Conservative, Bloc Québécois and NDP MPs are planning to force a committee investigation into the $54-million cost of the ArriveCan app.
With all three opposition parties on board, the MPs have the numbers to win a vote even if the study is opposed by Liberal MPs.
Canadian tech leaders have been expressing outrage after The Globe and Mail reported that total spending on the ArriveCan app is on pace to reach in excess of $54-million this year. Two tech companies announced this week that they recreated clone versions of the app over the Thanksgiving weekend as a way of illustrating that the government overpaid.
Opposition parties plan to call representatives of the company that received the most contract-related work, GCstrategies, to testify. The Globe has reported that GCstrategies has fewer than five employees, no standalone office and is currently relying on more than 75 subcontractors to deliver on contracts with over a dozen federal government departments. Neither the company nor the government will identify these subcontractors, saying it is confidential third-party information.
Conservative MP Kelly McCauley served formal notice Wednesday of a motion calling on the government operations committee to hold a minimum of six days of hearings. Mr. McCauley is proposing a witness list that includes cabinet ministers such as Public Safety Minister Marco Mendicino and Health Minister Jean-Yves Duclos, as well as senior public servants and various tech leaders who have spoken out about the app’s cost.
Mr. McCauley said he also wants the committee to use its powers to obtain contracts and other documents related to the ArriveCan app.
“This is an absolute waste of taxpayers’ money, with absolutely no oversight, no accountability, and no sense of caring from the government that this money could have been better used elsewhere,” Mr. McCauley told The Globe Wednesday. The motion could be put to a committee vote as soon as Monday.
Liberal MP Anthony Housefather, who is a member of the committee and also the parliamentary secretary to Public Services and Procurement Minister Helena Jaczek, said in an interview that he will review the motion before deciding how he will vote.
Mr. Housefather also said he believes there has been a lot of misunderstanding with respect to ArriveCan’s price.
“I think we’re conflating many different costs here,” he said. Specifically, he said it includes items such as call centres to support ArriveCan and primary reporting kiosks.
“And not all apps are the same. ArriveCan is not a simple information sharing app. It’s a secure transactional tool that used artificial intelligence to verify proof of vaccination,” he said.

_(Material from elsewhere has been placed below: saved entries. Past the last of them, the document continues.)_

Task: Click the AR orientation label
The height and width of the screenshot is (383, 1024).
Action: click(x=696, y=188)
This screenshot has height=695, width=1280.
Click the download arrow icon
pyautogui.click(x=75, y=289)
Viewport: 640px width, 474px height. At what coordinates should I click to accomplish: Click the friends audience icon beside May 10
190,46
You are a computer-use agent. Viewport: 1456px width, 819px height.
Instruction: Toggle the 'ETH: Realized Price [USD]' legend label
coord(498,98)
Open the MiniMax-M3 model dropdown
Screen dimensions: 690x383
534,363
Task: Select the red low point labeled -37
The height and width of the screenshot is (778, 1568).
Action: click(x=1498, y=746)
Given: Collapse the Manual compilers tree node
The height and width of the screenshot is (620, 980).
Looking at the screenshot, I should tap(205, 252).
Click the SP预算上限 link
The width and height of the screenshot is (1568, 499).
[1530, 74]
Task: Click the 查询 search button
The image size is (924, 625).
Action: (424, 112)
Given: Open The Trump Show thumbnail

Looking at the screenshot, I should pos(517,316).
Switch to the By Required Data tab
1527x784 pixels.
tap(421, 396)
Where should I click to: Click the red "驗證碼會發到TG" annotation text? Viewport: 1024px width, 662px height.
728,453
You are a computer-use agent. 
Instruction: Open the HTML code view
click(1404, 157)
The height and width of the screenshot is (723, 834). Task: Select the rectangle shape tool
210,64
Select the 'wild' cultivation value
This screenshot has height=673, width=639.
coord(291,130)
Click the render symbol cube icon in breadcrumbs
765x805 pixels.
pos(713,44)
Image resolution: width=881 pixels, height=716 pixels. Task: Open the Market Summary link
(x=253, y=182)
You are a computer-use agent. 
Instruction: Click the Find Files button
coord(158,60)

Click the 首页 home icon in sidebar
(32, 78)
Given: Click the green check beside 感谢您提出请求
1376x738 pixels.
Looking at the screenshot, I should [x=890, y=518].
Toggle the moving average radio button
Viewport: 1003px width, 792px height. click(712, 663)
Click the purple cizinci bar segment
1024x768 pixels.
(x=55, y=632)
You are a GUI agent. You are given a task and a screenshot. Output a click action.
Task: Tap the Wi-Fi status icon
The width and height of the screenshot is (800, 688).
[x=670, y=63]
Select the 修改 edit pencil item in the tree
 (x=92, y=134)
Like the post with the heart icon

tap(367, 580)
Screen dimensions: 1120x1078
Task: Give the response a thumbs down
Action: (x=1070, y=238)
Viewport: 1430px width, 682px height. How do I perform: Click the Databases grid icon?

When asked about transparency concerns, Mr. Housefather said the goal is always to be as transparent as possible.
“Normally subcontractors are third-party information that we wouldn’t be able to disclose,” he said.
ArriveCan was initially created as a way for travellers to upload mandatory health information related to COVID-19. It has since been expanded to allow users to answer customs and immigration questions. The app is no longer mandatory as of Sept. 30, but it continues as a voluntary option.
Federal departments recently provided a report to Parliament showing that as of March 31, 2022, Ottawa had awarded 27 contracts involving 23 unique companies related to ArriveCan.
GCstrategies received the most funding, at $9-million, but that total is likely to increase given that the company was later awarded a large new contract during the current fiscal year that started April 1. The Canada Border Services Agency told The Globe that GCstrategies initially received a sole-sourced contract in April, 2020, worth $2.3-million for work that included ArriveCan. It was also awarded a second contract worth $5.9-million that began on Dec. 20, 2020. Through amendments, the maximum potential value of the first contract grew to $13.9-million.
The CBSA said the first two contracts were replaced by a new $25.4-million contract that GCstrategies won through a competitive process on May 16, 2022. The total potential value of the three GCstrategies contracts is $45.2-million, which would include a mix of work that is both related and unrelated to ArriveCan.
The Globe has also analyzed the total value of federal government payments to GCstrategies as recorded in the public accounts. The public accounts for the 2021-22 fiscal year have not yet been tabled in Parliament, meaning the most current public accounts only cover spending up to March 31, 2021.
Over the five fiscal years from 2016-17 to 2020-21, GCstrategies received $28.3-million from 18 different federal departments and agencies.
GCstrategies managing partner Kristian Firth said in an e-mail Wednesday that his company follows all federal security screening requirements for contracting and subcontracting.
“While I am not going to comment on the political process, GCstrategies is a qualified vendor to provide services to the Government of Canada,” he said.
In a statement to The Globe, the CBSA said it is “satisfied that GCstrategies fully met the requirements and deliverables” outlined in its ArriveCan-related contracting.
Bloc MP and committee vice-chair Julie Vignola told The Globe Wednesday that her party is “certainly in favour” of hearings into ArriveCan.
NDP MP and committee member Gord Johns said he supports a committee study into ArriveCan and would also like MPs to call on the Auditor-General to review the Liberal government’s approach to outsourcing.
“There’s no transparency and it’s out of control. You’ve got expensive consultants that are hiring expensive consultants to deliver services,” he said. “This is just absurd.”